Some Companies Are Coping, But Others Are Struggling

So how are companies coping with a threat landscape that’s become even more onerous? The 2021 SOES report points to some progress but also a number of deficiencies.

The good news is that 44% of the companies surveyed have a cyber resilience strategy in place that is helping them adapt to new threats. These organizations are more confident in their ability to withstand an email-borne attack, with only 63% characterizing such an attack as likely, extremely likely or inevitable, compared with 76% of the respondents from companies without such a strategy.

Similarly, companies with a cyber resilience strategy were less likely to have been negatively affected by ransomware than those without a strategy (53% to 68%). Moreover, 35% of respondents from companies with a cyber resilience strategy consider it unlikely, very unlikely or even impossible that their organization will be harmed by an email attack, while only 22% of respondents from organizations without a cyber resilience strategy feel that this is the case.

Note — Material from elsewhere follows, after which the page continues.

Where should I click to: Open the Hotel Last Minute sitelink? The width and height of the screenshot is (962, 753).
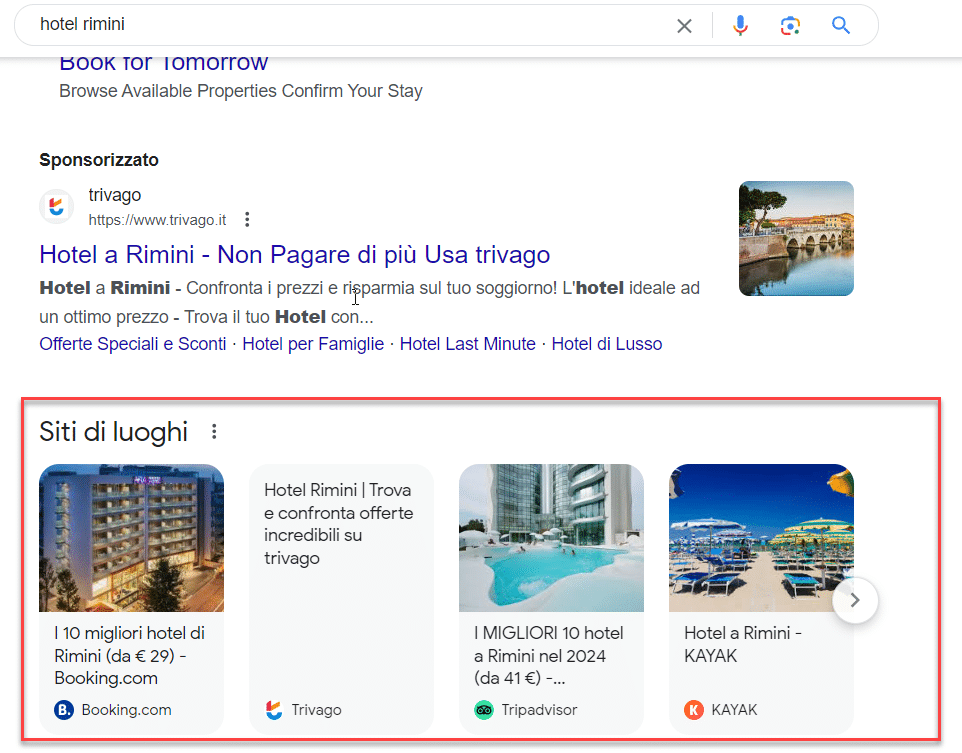(x=468, y=344)
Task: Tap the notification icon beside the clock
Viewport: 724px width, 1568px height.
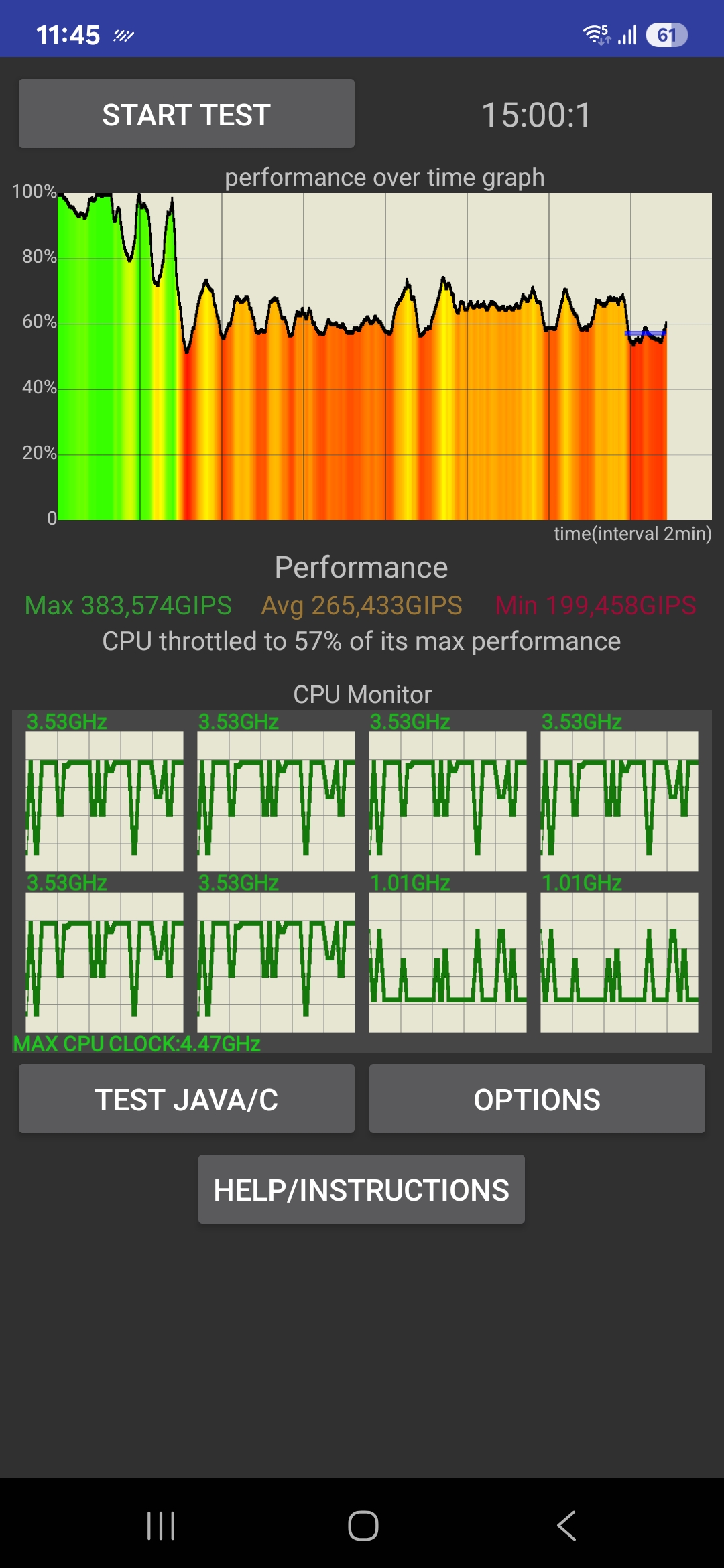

A less fortunate finding is that 79% of the SOES respondents acknowledge that their company experienced a business disruption, a financial loss or some other setback in 2020 due to their lack of cyber preparedness. However, nearly all (97%) had already deployed various email security systems, were in the process of rolling out such systems or were considering doing so. But fewer than six in 10 already have them in place for each of four key areas of email security asked about in the survey. Only 26% guard against all four — and 13% of respondent companies are still operating without any dedicated email security system.

This mixed state of affairs is especially pronounced when it comes to training their employees to identify and deal with a cyberattack. While seven out of 10 respondents believe that employee behaviors such as poor password hygiene are putting their companies at risk, ongoing cyber awareness training is provided by only one out of five companies.

Other important issues addressed by SOES 2021 include the email vulnerabilities facing Microsoft 365 users, the growing threat of corporate email spoofing and brand impersonation, and how companies are increasingly turning to AI to bolster their cyber defenses.

The Bottom Line

As the 2021 SOES report states: “In 2020, companies and their cybersecurity teams worldwide confronted a digital pandemic of email-borne malware, phishing attacks and ingenious uses of social engineering to compromise their systems. Bad actors were quick to capitalize on the chaos created by a global contagion, targeting millions of suddenly remote and disoriented workers.” To meet these and other challenges, cyber preparedness is key, and companies with a cyber resilience strategy in place are more confident in their ability to prevent and withstand an email-borne attack than those that haven’t yet made that investment.